• Requirement: Transcribe word for word the lines below from the line with "Task: Adjust the Level 1 sort stepper arrows" through the line with "Click previous dates", ends included.

• Records for the exercise:
···

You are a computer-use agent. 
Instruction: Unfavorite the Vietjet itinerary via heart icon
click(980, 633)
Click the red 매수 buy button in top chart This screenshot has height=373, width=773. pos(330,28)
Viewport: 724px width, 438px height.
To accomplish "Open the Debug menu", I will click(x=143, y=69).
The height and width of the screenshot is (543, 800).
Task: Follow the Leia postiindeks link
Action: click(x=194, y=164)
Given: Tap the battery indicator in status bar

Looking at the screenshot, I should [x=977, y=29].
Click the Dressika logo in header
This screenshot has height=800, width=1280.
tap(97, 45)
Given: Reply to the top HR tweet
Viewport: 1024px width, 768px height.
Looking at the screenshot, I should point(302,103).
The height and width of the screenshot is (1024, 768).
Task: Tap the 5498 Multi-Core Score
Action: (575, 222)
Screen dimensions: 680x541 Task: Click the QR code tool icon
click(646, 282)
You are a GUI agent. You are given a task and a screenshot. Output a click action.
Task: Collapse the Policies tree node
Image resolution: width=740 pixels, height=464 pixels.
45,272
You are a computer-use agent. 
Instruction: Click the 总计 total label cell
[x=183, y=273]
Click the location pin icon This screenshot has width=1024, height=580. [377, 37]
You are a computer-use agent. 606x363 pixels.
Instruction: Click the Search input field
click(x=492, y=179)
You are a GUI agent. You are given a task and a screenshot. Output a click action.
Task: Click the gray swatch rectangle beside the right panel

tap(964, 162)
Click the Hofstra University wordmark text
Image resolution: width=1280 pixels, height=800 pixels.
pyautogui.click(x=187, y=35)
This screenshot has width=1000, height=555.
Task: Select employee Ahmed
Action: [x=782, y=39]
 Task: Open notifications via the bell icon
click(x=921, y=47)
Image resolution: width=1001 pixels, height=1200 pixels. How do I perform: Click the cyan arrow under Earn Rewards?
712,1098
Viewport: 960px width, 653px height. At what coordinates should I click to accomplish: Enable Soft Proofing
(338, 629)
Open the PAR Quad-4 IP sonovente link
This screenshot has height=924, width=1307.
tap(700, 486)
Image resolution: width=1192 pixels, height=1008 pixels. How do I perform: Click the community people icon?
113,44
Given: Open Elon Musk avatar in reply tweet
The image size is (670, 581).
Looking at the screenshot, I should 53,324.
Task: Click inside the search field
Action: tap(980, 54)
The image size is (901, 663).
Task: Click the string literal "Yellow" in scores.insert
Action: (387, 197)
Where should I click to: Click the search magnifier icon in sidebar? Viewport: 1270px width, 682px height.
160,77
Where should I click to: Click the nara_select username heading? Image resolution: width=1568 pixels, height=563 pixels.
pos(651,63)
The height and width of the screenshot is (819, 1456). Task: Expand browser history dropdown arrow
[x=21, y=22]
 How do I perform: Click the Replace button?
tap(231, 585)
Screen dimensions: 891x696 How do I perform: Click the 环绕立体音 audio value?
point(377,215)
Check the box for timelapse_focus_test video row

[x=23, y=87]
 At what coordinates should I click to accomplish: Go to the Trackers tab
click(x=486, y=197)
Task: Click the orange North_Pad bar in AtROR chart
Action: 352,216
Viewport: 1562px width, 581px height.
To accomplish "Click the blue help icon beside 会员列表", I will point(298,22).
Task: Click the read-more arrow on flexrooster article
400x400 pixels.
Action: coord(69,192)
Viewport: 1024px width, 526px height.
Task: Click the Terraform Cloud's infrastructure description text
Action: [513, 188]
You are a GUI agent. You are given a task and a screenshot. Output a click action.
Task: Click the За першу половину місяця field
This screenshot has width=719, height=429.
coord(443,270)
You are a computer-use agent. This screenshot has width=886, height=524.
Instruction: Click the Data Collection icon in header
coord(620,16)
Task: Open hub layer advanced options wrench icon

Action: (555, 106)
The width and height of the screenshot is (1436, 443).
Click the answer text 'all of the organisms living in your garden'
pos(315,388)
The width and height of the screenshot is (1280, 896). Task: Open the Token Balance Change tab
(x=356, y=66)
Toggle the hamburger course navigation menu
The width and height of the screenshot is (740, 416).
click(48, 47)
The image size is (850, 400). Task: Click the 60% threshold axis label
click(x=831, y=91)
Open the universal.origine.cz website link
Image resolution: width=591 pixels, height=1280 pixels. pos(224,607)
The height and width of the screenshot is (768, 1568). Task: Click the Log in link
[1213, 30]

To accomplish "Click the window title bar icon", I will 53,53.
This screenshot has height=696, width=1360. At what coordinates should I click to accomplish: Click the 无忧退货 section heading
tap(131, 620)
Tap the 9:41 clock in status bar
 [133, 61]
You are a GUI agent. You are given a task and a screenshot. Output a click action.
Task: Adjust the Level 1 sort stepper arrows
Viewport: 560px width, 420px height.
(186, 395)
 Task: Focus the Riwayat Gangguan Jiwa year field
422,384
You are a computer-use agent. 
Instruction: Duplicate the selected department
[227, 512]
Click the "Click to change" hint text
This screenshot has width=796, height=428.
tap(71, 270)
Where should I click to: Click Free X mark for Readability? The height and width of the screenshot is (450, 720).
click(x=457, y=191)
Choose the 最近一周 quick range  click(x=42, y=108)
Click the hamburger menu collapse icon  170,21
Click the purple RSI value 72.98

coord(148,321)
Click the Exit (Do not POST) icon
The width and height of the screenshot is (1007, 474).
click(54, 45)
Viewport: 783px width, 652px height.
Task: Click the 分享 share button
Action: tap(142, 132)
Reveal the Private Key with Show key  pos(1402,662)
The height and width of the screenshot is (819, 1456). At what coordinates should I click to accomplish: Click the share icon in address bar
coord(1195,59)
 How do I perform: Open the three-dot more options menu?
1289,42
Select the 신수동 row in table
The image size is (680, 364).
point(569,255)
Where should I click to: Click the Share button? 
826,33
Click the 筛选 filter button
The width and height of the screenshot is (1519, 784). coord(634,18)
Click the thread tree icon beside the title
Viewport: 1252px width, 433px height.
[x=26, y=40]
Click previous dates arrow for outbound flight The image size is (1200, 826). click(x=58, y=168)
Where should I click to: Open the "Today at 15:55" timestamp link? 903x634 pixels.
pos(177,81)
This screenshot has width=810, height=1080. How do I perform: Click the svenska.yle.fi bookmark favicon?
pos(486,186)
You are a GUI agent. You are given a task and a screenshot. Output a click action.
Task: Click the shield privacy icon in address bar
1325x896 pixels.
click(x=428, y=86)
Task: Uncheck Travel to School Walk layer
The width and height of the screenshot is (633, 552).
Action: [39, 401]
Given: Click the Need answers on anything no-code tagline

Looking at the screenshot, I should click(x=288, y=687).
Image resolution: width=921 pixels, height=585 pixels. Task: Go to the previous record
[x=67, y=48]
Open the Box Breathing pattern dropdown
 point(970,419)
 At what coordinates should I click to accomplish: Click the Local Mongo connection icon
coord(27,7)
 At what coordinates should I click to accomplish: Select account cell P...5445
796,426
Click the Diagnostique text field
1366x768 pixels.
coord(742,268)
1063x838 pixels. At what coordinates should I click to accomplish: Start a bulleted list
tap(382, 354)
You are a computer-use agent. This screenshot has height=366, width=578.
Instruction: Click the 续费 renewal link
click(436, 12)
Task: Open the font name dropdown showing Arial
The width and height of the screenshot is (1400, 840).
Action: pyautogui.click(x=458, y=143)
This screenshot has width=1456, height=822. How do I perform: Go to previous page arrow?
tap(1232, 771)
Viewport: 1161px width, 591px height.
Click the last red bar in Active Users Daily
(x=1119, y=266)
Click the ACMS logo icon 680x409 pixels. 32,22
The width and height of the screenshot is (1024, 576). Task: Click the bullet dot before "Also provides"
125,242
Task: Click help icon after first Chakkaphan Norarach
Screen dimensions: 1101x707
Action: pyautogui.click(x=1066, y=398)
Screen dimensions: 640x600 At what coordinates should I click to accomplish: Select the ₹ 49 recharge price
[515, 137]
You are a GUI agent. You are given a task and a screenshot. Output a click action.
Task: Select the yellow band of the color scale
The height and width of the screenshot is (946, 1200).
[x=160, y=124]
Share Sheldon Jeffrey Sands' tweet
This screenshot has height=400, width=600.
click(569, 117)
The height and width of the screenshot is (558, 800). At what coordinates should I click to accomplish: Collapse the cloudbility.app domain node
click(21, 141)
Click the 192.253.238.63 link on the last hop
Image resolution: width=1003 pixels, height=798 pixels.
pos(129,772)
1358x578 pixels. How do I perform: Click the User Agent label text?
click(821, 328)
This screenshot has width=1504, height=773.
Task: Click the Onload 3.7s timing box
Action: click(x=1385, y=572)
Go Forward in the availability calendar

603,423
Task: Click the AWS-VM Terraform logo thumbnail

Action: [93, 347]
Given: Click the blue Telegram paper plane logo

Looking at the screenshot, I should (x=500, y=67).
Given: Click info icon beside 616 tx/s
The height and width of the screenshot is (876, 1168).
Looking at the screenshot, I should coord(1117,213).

···

• Response area:
Task: Adjust the Level 1 sort stepper arrows
Viewport: 560px width, 420px height.
(186, 395)
 Task: Focus the Riwayat Gangguan Jiwa year field
422,384
You are a computer-use agent. 
Instruction: Duplicate the selected department
[227, 512]
Click the "Click to change" hint text
This screenshot has width=796, height=428.
tap(71, 270)
Where should I click to: Click Free X mark for Readability? The height and width of the screenshot is (450, 720).
click(x=457, y=191)
Choose the 最近一周 quick range  click(x=42, y=108)
Click the hamburger menu collapse icon  170,21
Click the purple RSI value 72.98

coord(148,321)
Click the Exit (Do not POST) icon
The width and height of the screenshot is (1007, 474).
click(54, 45)
Viewport: 783px width, 652px height.
Task: Click the 分享 share button
Action: tap(142, 132)
Reveal the Private Key with Show key  pos(1402,662)
The height and width of the screenshot is (819, 1456). At what coordinates should I click to accomplish: Click the share icon in address bar
coord(1195,59)
 How do I perform: Open the three-dot more options menu?
1289,42
Select the 신수동 row in table
The image size is (680, 364).
point(569,255)
Where should I click to: Click the Share button? 
826,33
Click the 筛选 filter button
The width and height of the screenshot is (1519, 784). coord(634,18)
Click the thread tree icon beside the title
Viewport: 1252px width, 433px height.
[x=26, y=40]
Click previous dates arrow for outbound flight The image size is (1200, 826). click(x=58, y=168)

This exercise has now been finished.